促衰變因子（decayacceleratingfactor,DAF）是Nicholson-Weller等（1981）用正丁醇提取後，再以層析法從人和豚鼠紅細胞基質中純化的一種膜蛋白。因其具有促進C3轉化酶衷變的活性故名。經在還原條件下做SDS-PAGE並以過碘酸-Schiff試劑染色表明，純化的DAF為單鏈膜糖蛋白。人和豚鼠的DAF分子量不同分別為70kDa和60kDa。現已按白細胞分化抗原將其歸為CD55。Davitz等（1986）通過用磷脂醯肌醇（PI）特異性的磷脂酶C（PI-PLC）處理人外周血細胞可釋放DAF的事實探明，DAF是經糖磷脂醯肌醇（glycosylphodphatidylinositol,GPI）錨而固定於細胞膜中的。即糖蛋白的C末端共價結合於含PI的糖磷脂上，再經PI插入細胞膜脂質雙層的外層小葉中。研究表明，膜DAF的遷移率接近於膜類脂的遷移率，比大多數膜蛋白遷移率高一個數量級。認為這有助於促進數目有限的膜DAF分子與細胞表面大量的C3b或C4b片段接觸。另外DAF的糖磷脂醯肌醇結構還可能具有轉導細胞信號的作用。

除Nicholson-Weller等證實的分子量為70kDa的膜DAF外，Kinoshita等（1987）用Westernblotting在人紅細胞表面還檢出分子量為140kDa的一種膜DAF，稱其為DAF-2。DAF-2在膜上的數目不足70kDa膜DAF的1/10，但也有促進C3b轉化酶衰變的活性，也含有GPI錨結構。由於DAF-2的分子量較70kDa的膜DAF大一倍，提示其為膜DAF的二聚體，但用二巰基乙醇或以SDS使基變性，都不能將DAF-2裂解成兩個成分，故DAF-2的精確結構仍有待進一步闡明。另外，近年套用兩位點RIA測定法，在血漿、尿液、淚液、唾液、滑膜液和腦脊液，以及組織培養上清中均檢出可溶性的DAF（sDAF），水平的40-400ng/ml範圍。

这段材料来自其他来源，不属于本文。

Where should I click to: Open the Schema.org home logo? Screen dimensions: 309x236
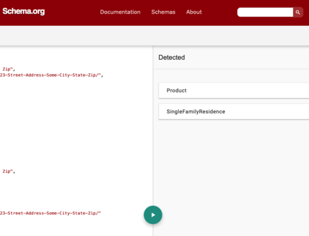[x=23, y=11]
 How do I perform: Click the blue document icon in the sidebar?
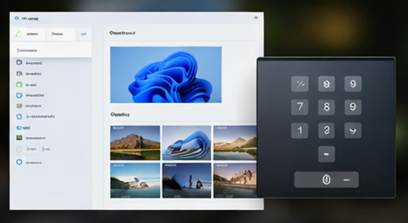19,116
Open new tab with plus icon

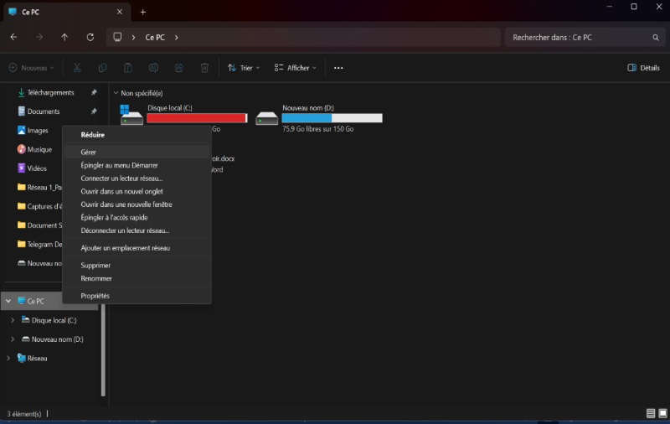pos(143,12)
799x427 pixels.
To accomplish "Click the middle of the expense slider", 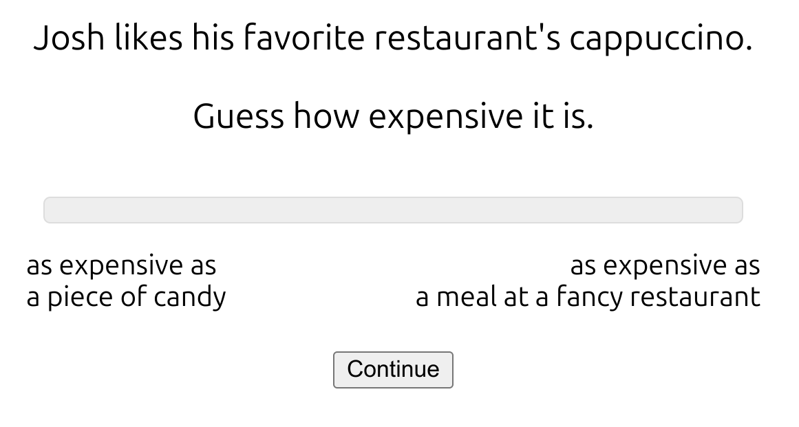I will point(393,210).
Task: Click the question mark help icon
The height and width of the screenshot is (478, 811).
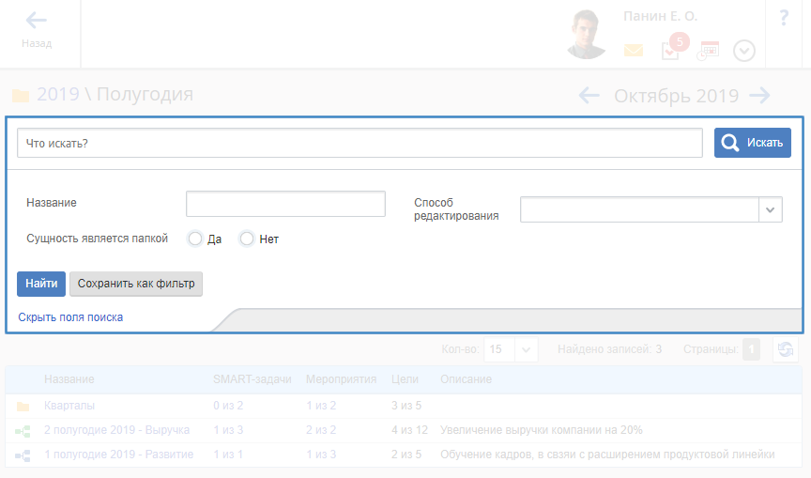Action: pos(784,18)
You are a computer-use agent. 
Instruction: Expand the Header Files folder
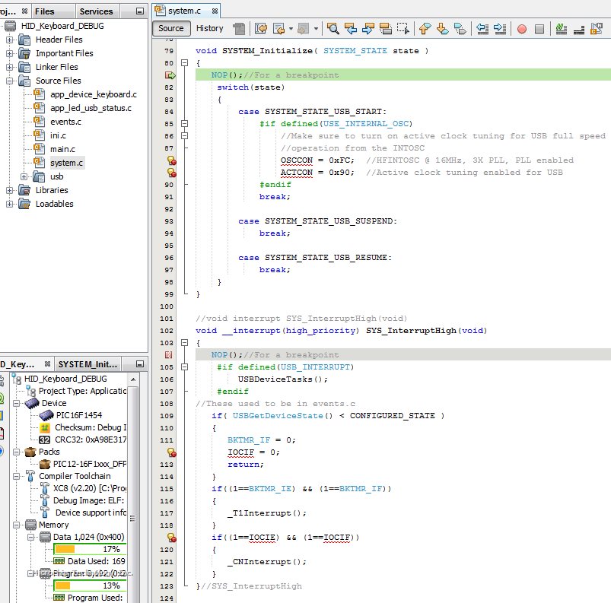click(10, 40)
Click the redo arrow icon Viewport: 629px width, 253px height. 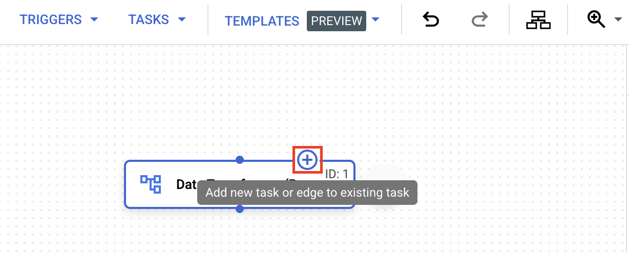point(479,20)
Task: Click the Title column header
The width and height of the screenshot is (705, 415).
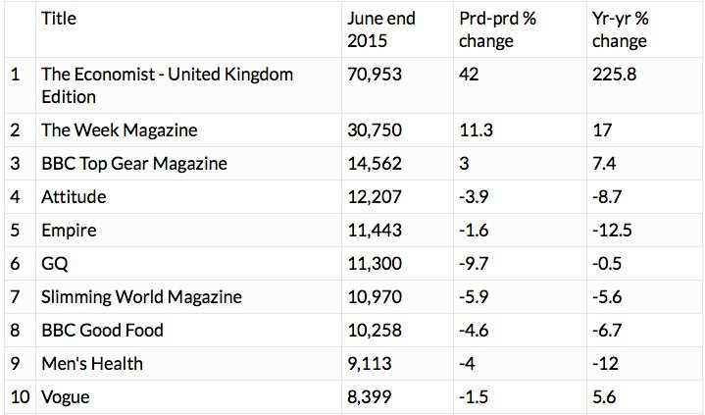Action: tap(59, 19)
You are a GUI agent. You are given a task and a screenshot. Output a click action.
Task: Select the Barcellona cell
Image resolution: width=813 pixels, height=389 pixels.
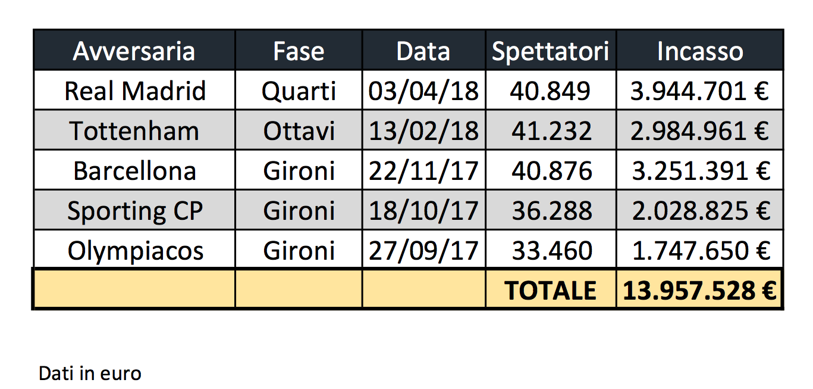(134, 171)
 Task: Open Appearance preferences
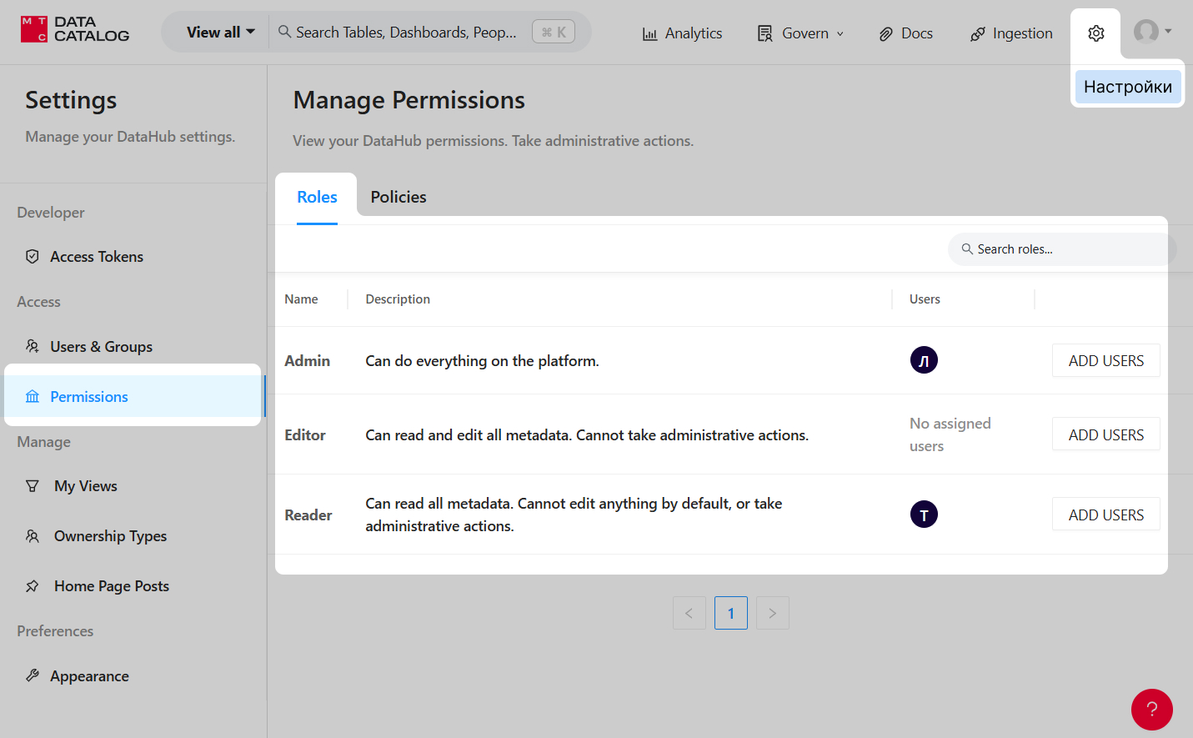[x=89, y=676]
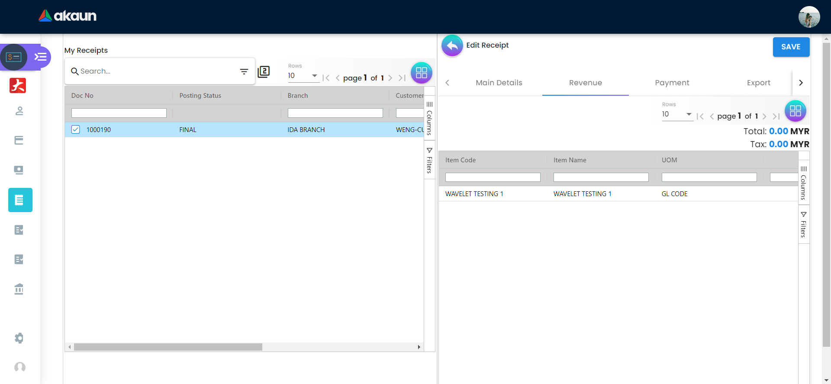Screen dimensions: 831x384
Task: Open the stacked pages icon near search
Action: pos(264,71)
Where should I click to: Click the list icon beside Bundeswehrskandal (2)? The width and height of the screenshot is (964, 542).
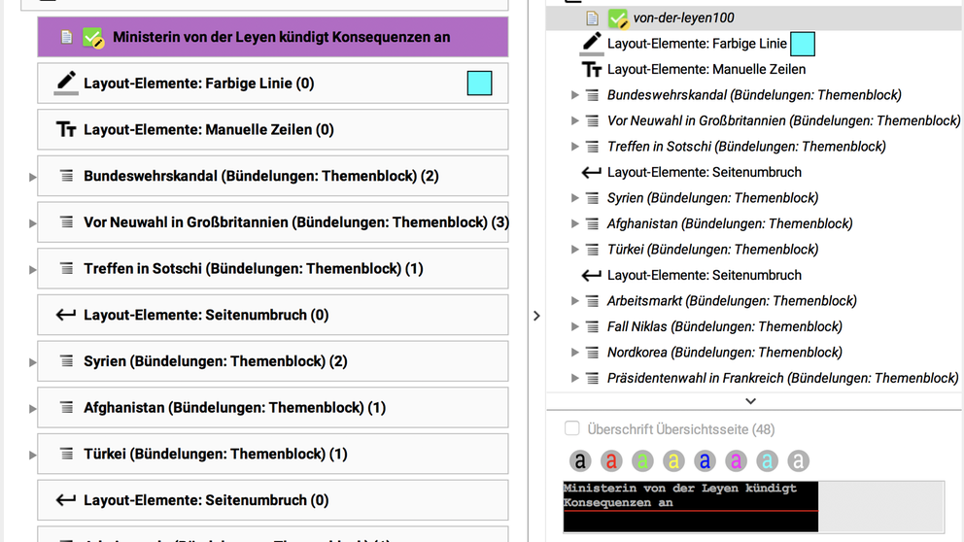pyautogui.click(x=66, y=177)
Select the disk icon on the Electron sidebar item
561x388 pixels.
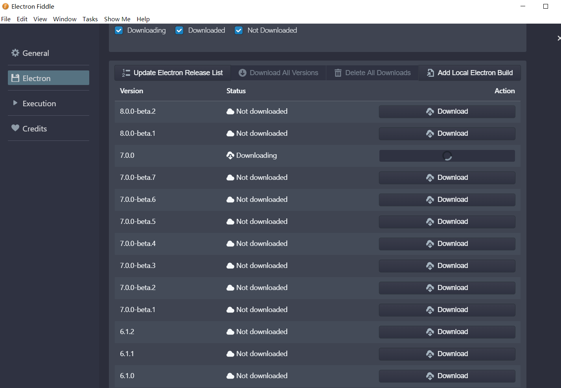(x=15, y=78)
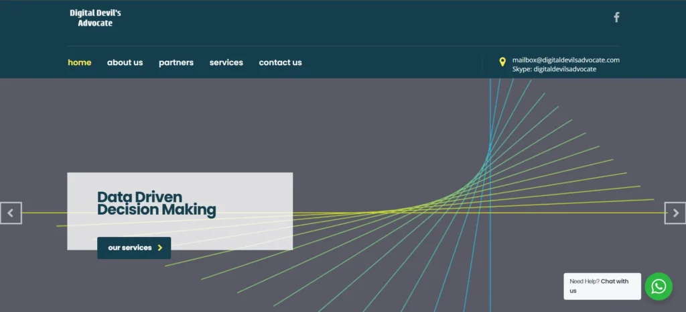Open the Facebook page icon
Viewport: 686px width, 312px height.
[x=616, y=17]
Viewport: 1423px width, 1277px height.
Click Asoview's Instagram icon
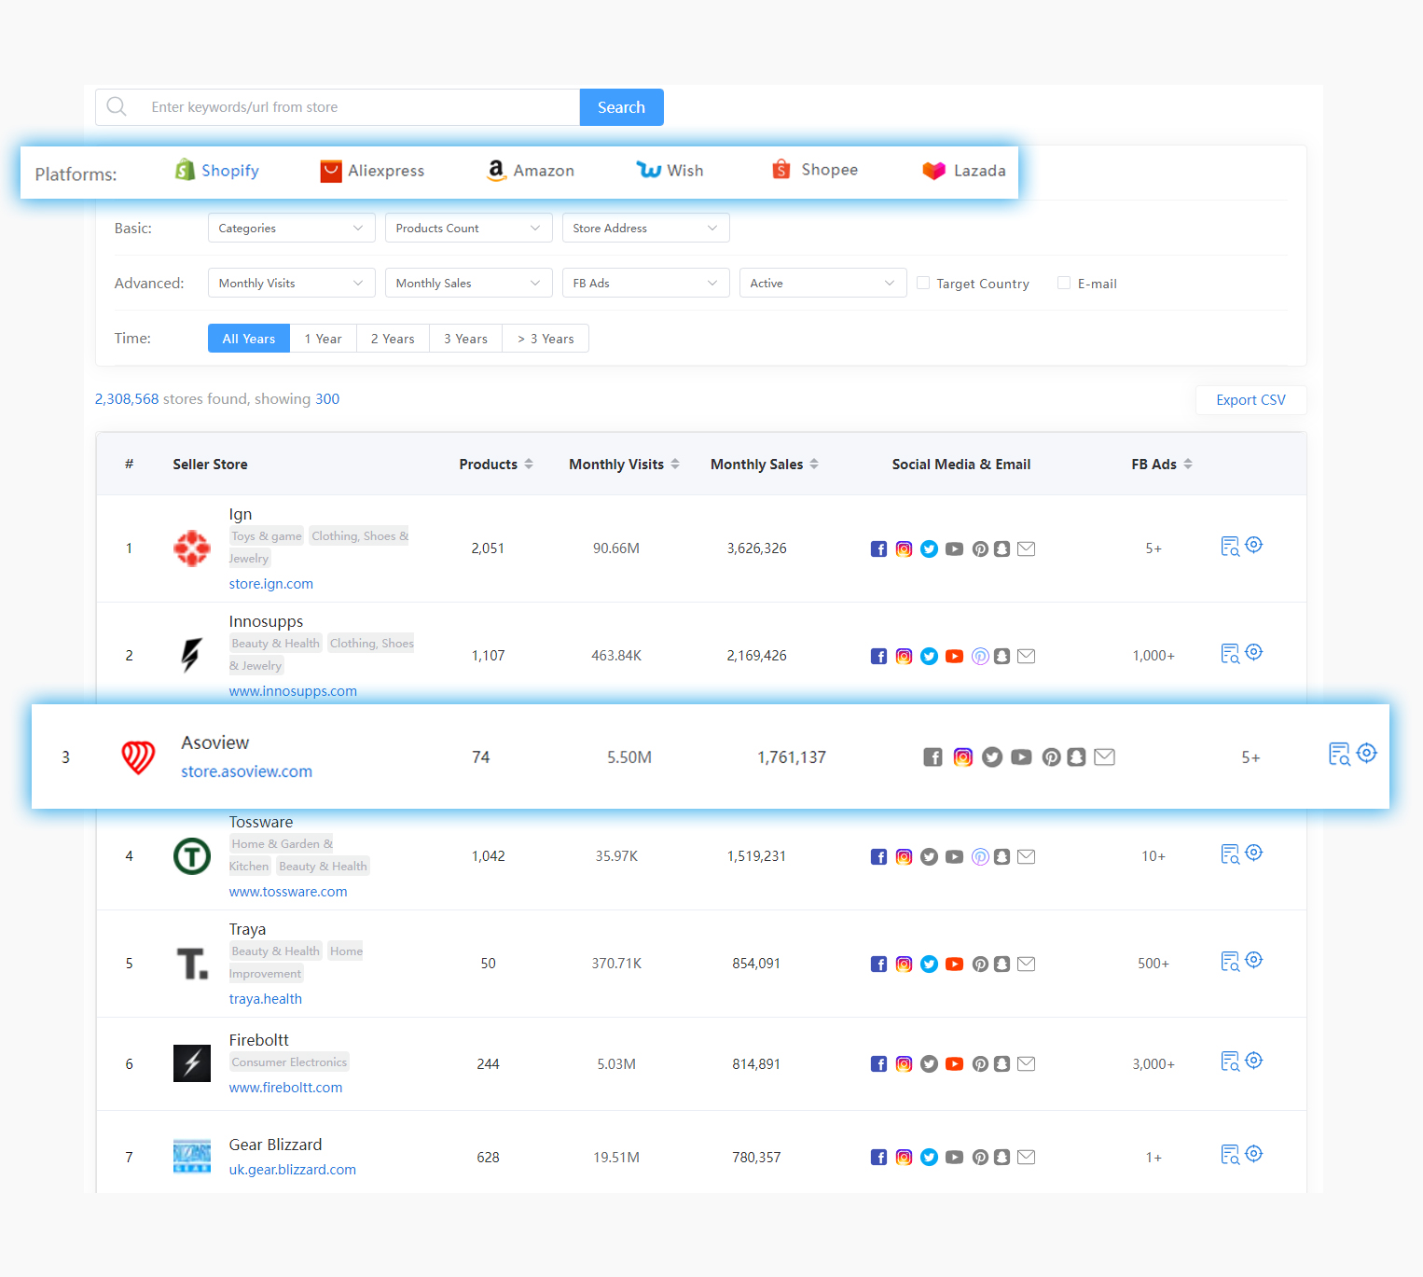[962, 756]
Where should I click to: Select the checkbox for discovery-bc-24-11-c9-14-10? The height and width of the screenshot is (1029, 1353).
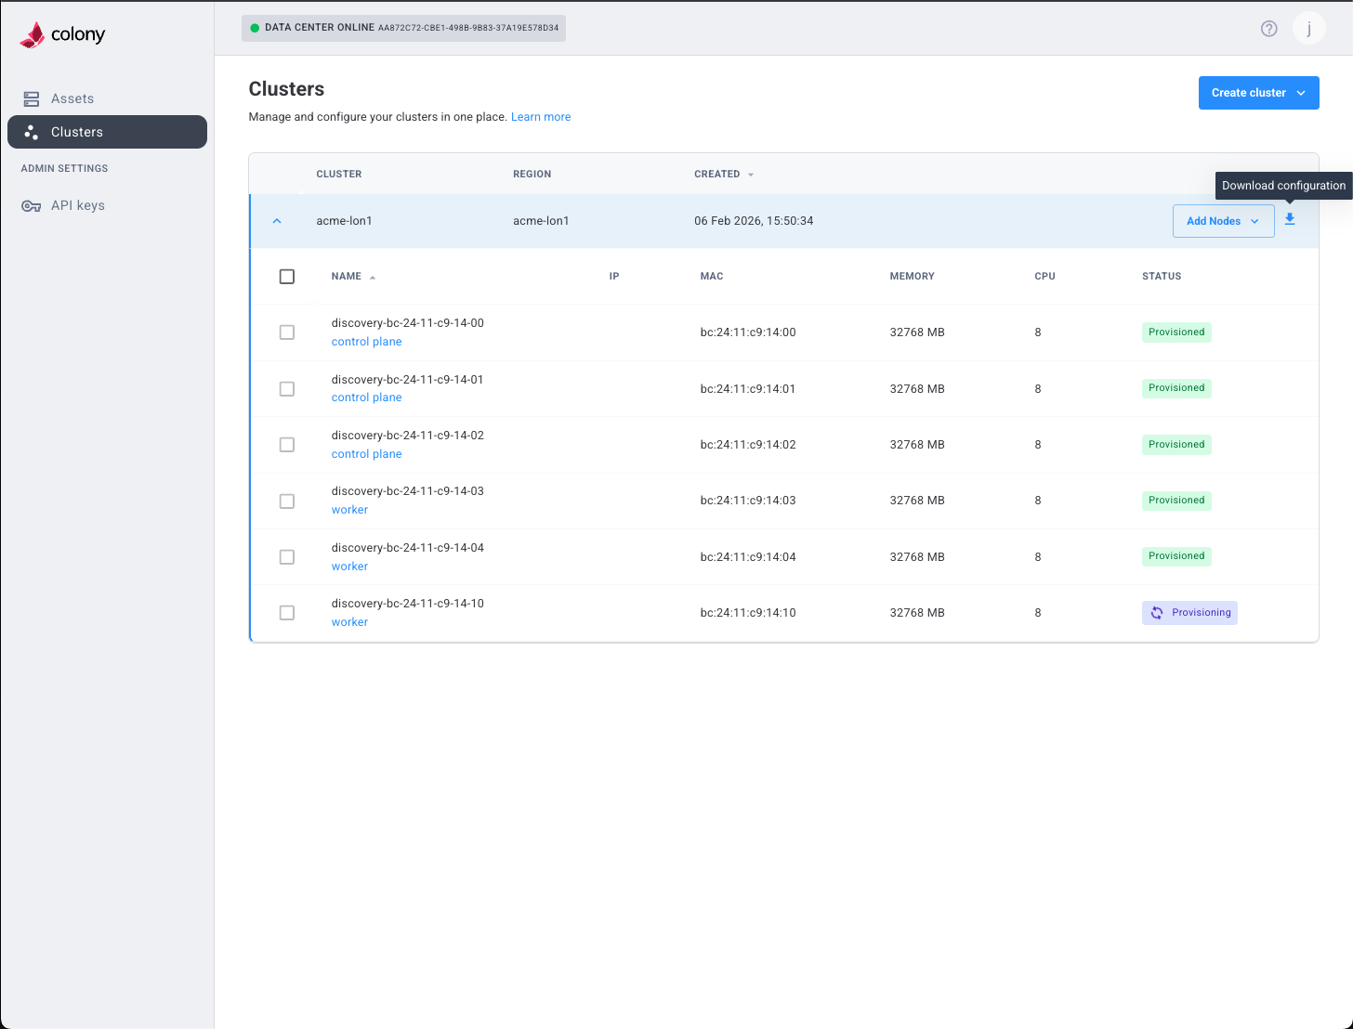286,612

並發現尿液中的sDAF分子量略低於紅細胞上膜DAF的分子量，疏水性也較膜DAF小，其抑制細胞表面C3轉化酶內在裝配的活性較膜DAF約低100倍，但仍具有促進已形成的C3轉化酶衰變的作用，效能類似於C4bp。

膜DAF廣泛分布於各種血細胞及其他各處的細胞上，包括紅細胞、粒細胞、單核細胞、淋巴細胞（T、B）、血小板、骨髓單個核細胞、紅細胞的始祖細胞，角膜、結合膜、消化道黏膜、外分泌腺、腎小管、膀胱、子宮黏膜、胞膜、心包及滑膜的上皮細胞，精子，以及培養的臍靜脈內皮細胞上。但NK細胞上則缺如。陣發性血紅蛋白尿（paroxysmalnocturnalhemohlobulinuria,PNH）病人的紅細胞上也缺少DAF，並以缺乏程度將該病分為三個型。PNH病人的紅細胞對補體介導的溶血作用高度敏感，就是由於紅細胞上缺乏DAF及基它含GPI錨的分子而引起的。DAF帶有Cromer抗原。極少數稱之為Inaba或IFC缺乏的Cromer相關抗原的個體也缺乏DAF。

DAF生物學活性及生理功能已虱到充分證實。它可保護宿主細胞免遭補體介導的溶解破壞。其作用機理是，DAF不僅可阻止經典或替代途徑C3和C5轉化酶的裝配，並且可通過誘導催化單位C2a或Bb的快速解離而使已形成的C4、C5轉化酶失去穩定性，從而抑制補體攻擊單位的活化（圖5-15）。DAF的這種抑制作用僅限於直接結合在細胞上的C3、C5轉化酶，也即DAF不抑制靶細胞上正常的補體激活劑如微生物和免疫複合物。但DAF不能作為I因子裂解C3b和C4b的輔因子而發揮作用。另外，DAF雖不能阻止C2和B因子（分別通過與C4b或C3b結合）與細胞的最初結合，但卻可使C2a或Bb由它們結合的部位解離出來，以而阻止C3轉化酶的裝配。

編碼人DAF的基因位於第1號染色體的長臂上32區一個800kb片段內，與其它幾種補體激活調節劑（RCA）的基因緊密連鎖，排列順序依次為：MCP-CR1-CR2-DAF-C4bp。其中DAF基因的長度約為C4bp。其中DAF基因的長度約為35kb，以限制性酶譜分析表明為一單拷貝基因。在DAF基因的非編碼區還有3個限制性酶切片段長度多態性（RFLP）結構，兩個為HindⅢ酶切位點，1個為BamhⅠ酶切位點。DAF的cDNA已克隆成功，並進行了核苷酸和胺基酸序列分析。關於DAfcDNA和膜糖蛋白的結構見圖5-16。DAF的cDNA結構從5`端開始依次為：信號肽區、四個SCR（長度1143bp）、富含絲氨酸與蘇氨酸（S/T）的區（約70個胺基酸）及疏水區，最後終止於3`端的poly（A）。由cDNA推導的胺基酸序列得出DAF蛋白由381個胺基酸所組成，包括34個胺基酸的信號肽，富含S/T的區為DAF中大多數延伸的O-連線的糖基化部位。SCR中有1上N-連線的的糖基化部位。C末端的疏水區在翻譯後被糖磷脂所取代，為DAF分子與細胞膜相結合的部位。